▶ [Tantangan 1]
Kutip persis baris-baris entri mulai dari baris yang memuat "Open the '288 фото' link" sampai akhir entri, termasuk kedua batasnya. Jangan sertakan gambar dalam jawaban.

▶ [Bagian teks]

Stiglitz mengatakan swastanisasi (privatisasi), liberalisasi (perdagangan
bebas) dan stabilisasi itu penting. Akan tetapi, menurut stiglitz ketiga hal
tersebut seringkali dilakukan terburu-buru dan dipaksakan serta Konsensus
Washington melupakan bahwa ada sekelompok masyarakat, pekerja yang tidak siap
dengan liberalisasi dan swastanisasi. Stiglitz juga mengatakan bahwa
liberalisasi (perdagangan bebas) dan privatisasi tidak serta merta harus
meniadakan peran pemerintah, yang justru termasuk menjadi tujuan Konsensus
Washington.
Stiglitz dalam Making Globalization Work juga mengatakan bahwa konsensus ini kurang
memperhatikan keadilan (equity),
lapangan kerja, dan kompetisi, untuk menjalankan reformasi ekonomi atau bagaimana
privatisasi dilaksanakan. Stiglitz menekankan peran pemerintah sebagai kritik
atas Washington Consensus. Dalam prinsip umum, pemerintah harus berperan dalam
mengatasi persoalan lingkungan, campur tangan dalam riset, pendidikan,
kesehatan dasar, dan beberapa sektor lainnya. Stiglitz dan Pendidikan. Stiglitz
mengutarakan pendidikan adalah sebuah investasi besar yang berarti dan
berdampak jangka panjang. Dia juga mengatakan bahwa pendidikan merupakan modal
dasar yang penting bagi sebuah negara. Stiglitz dan Asimetri Information. Dalam
bidang ekonomi, asimetri informasi terjadi jika salah satu pihak dari suatu
transaksi memiliki informasi lebih banyak atau lebih baik dibandingkan pihak
lainnya.Stiglitz mengatakan tidak semua warga sama-sama memiliki informasi yang
sempurna tetapi sebagian warga jauh ketinggalan dari pihak lain terkait
informasi. Akibatnya, yang muncul adalah keuntungan bagi pihak yang mendapatkan
informasi ketimbang yang minim informasi. Pemikiran Stiglitz ini merupakan
sebuah masukan penting bagi ekonom dan khususnya bagi para pengambil kebijakan,
agar mengerti akan keberadaan informasi asimteri dalam proses ekonomi sehingga
peluncuran kebijakan pun bisa dimodifikasi dengan adanya faktor-faktor tersebut
sehingga kue pembangunan ekonomi bisa dinikmati semua kalangan atau kelompok.

▶ [Tantangan 2]
Jawab pertanyaan berikut berdasarkan teks tentang pemikiran Stiglitz.
(a) Menurut Stiglitz, apa saja yang kurang diperhatikan oleh Konsensus Washington dalam menjalankan reformasi ekonomi?
(b) Bagaimana Stiglitz menggambarkan pendidikan?
(c) Kapan asimetri informasi terjadi dalam bidang ekonomi?

Data tersimpan
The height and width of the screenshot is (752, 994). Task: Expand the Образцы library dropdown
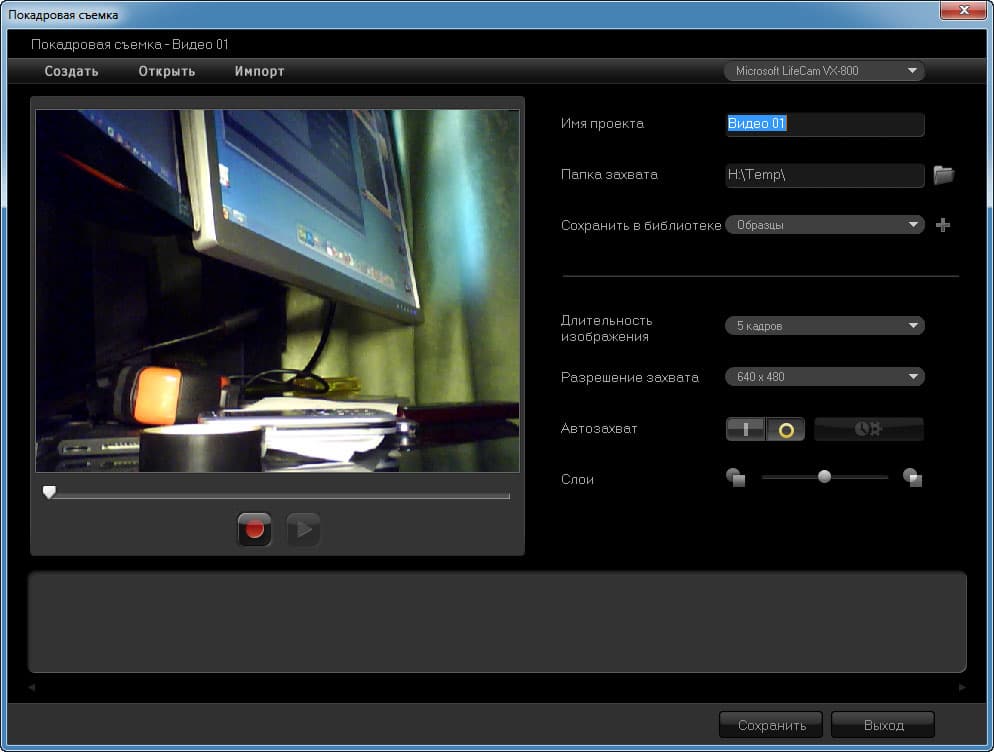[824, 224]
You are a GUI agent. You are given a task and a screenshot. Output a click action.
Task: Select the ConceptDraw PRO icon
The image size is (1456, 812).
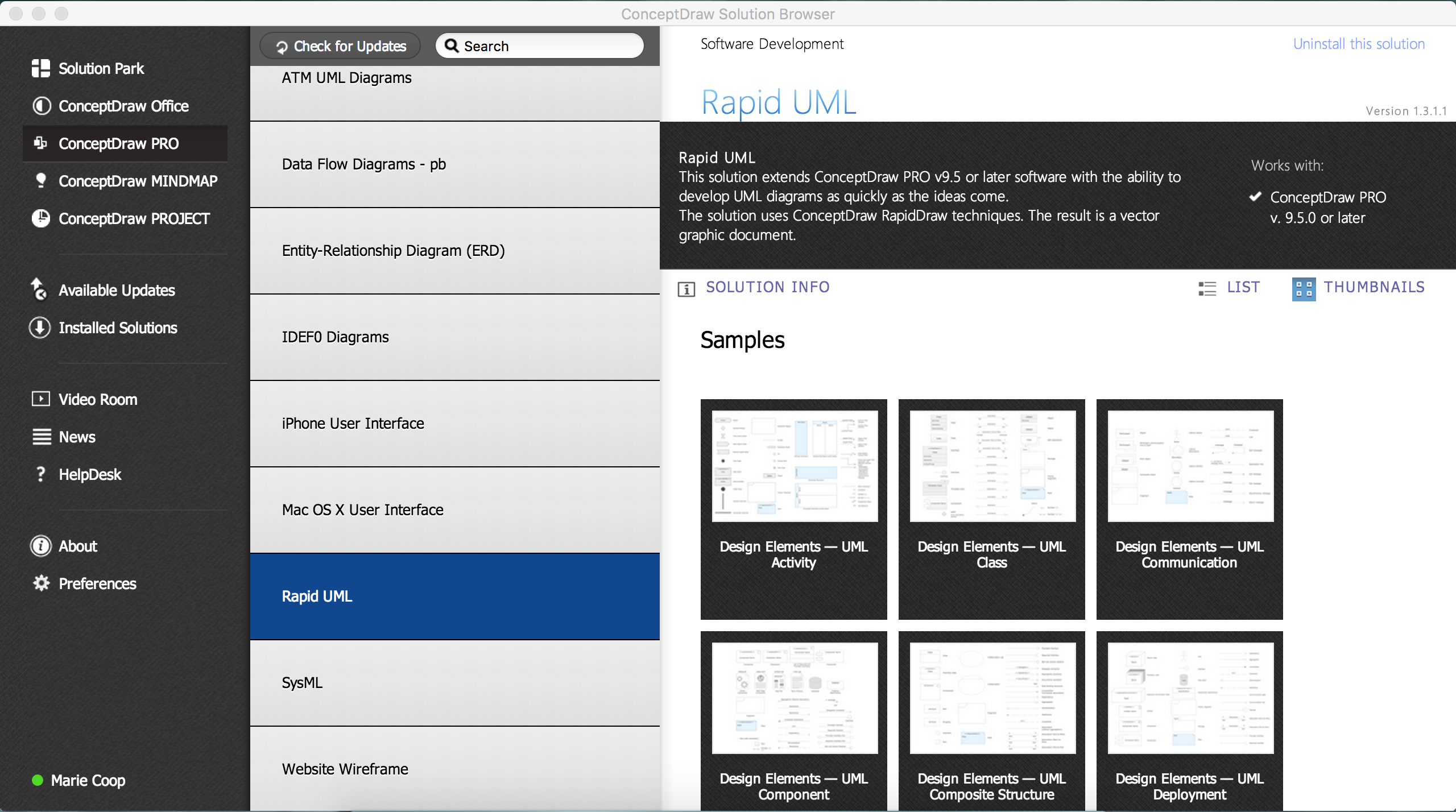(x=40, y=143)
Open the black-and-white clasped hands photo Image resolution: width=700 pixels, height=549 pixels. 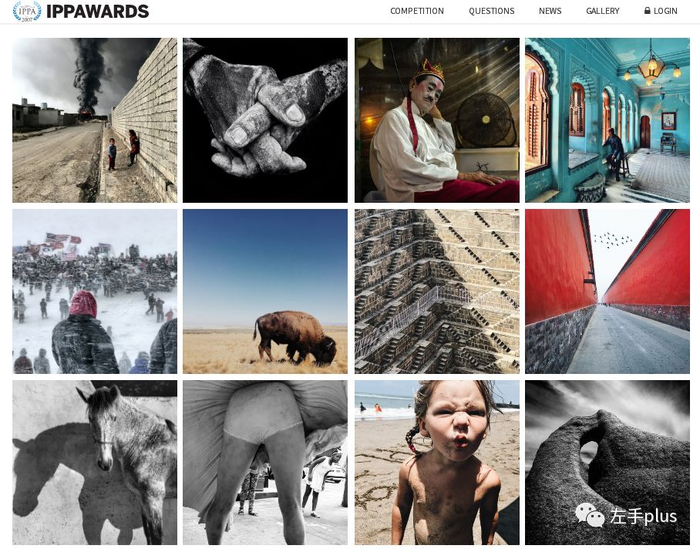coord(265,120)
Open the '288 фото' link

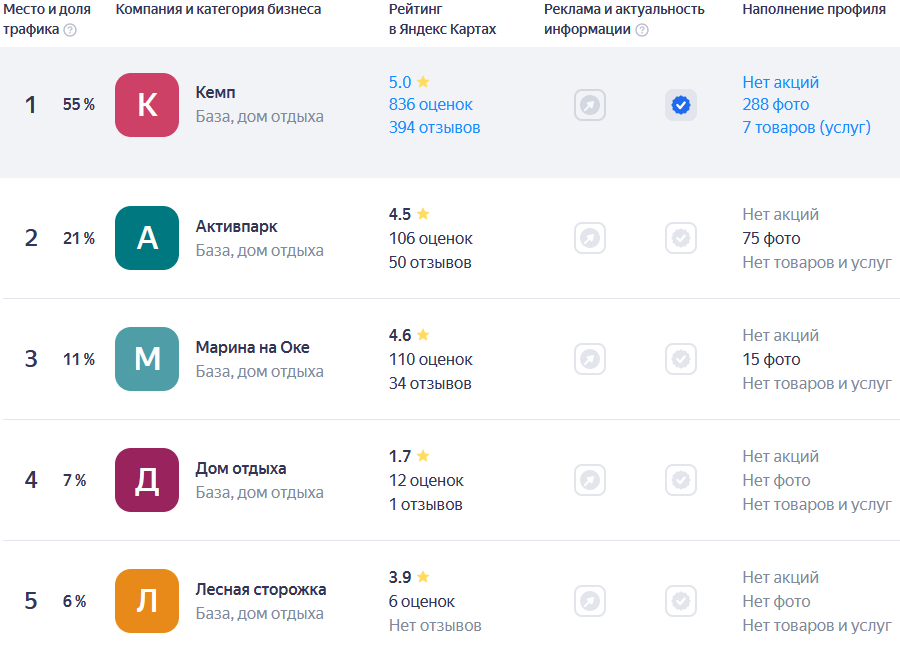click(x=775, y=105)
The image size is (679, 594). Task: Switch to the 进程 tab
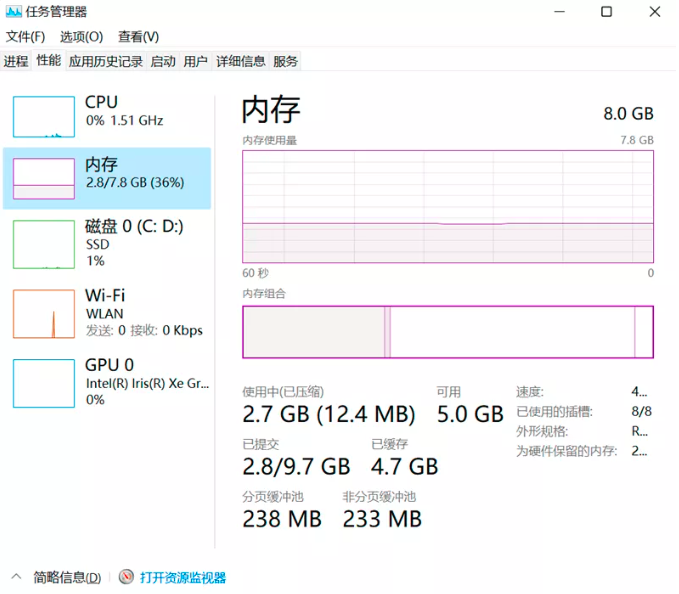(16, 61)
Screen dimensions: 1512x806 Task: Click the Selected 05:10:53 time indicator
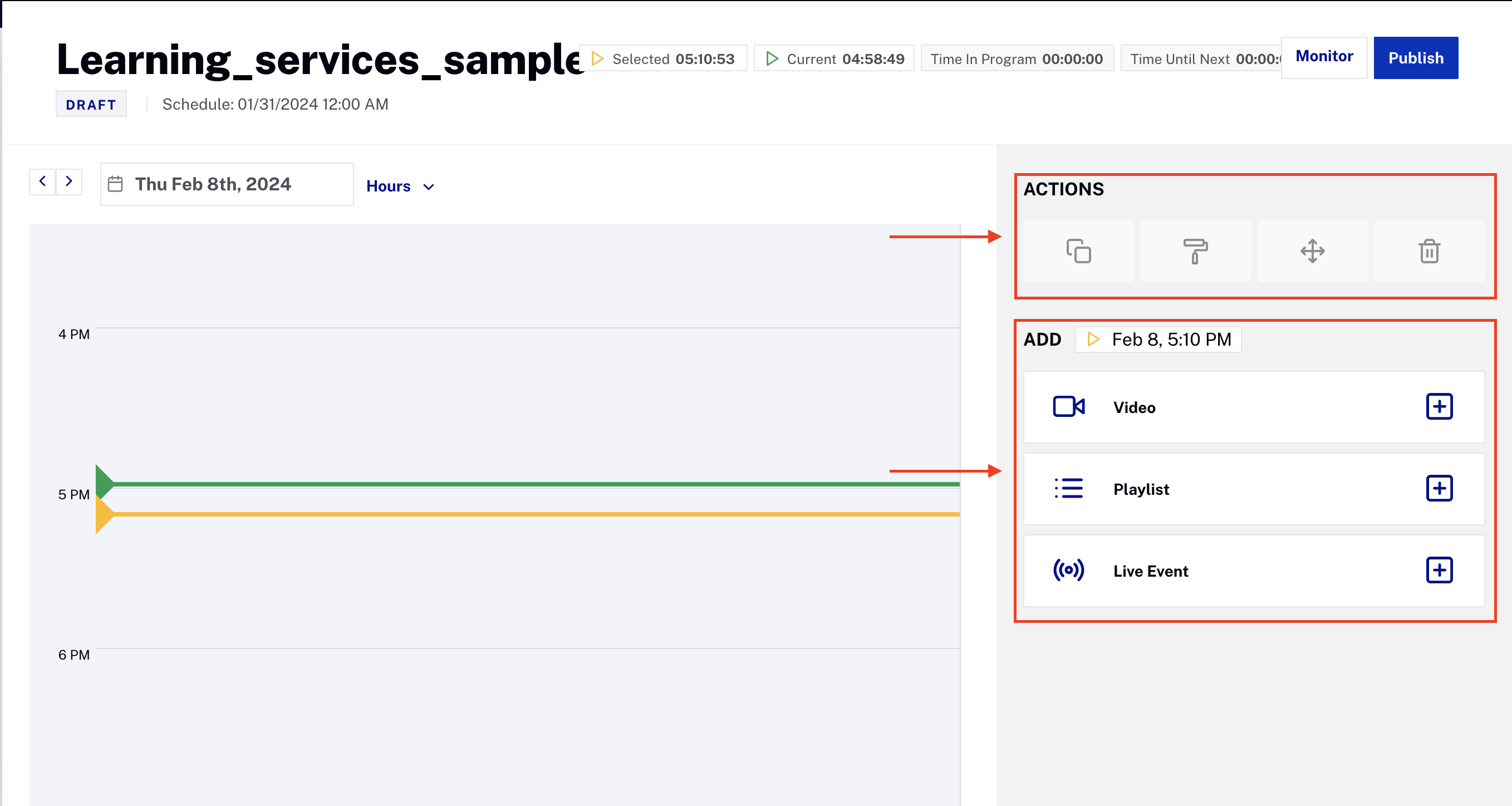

▶ [Jawaban 1]
Open the '288 фото' link

click(x=775, y=105)
The image size is (679, 594). Task: Switch to the 进程 tab
(16, 61)
Screen dimensions: 1512x806 Task: Click the Selected 05:10:53 time indicator

▶ [Jawaban 2]
(a) Konsensus Washington kurang memperhatikan keadilan (equity), lapangan kerja, dan kompetisi.
(b) Stiglitz menyebut pendidikan sebagai investasi besar yang berarti dan berdampak jangka panjang. Ia juga menyebutnya modal dasar yang penting bagi sebuah negara.
(c) Asimetri informasi terjadi jika salah satu pihak dalam suatu transaksi memiliki informasi lebih banyak atau lebih baik dibandingkan pihak lainnya.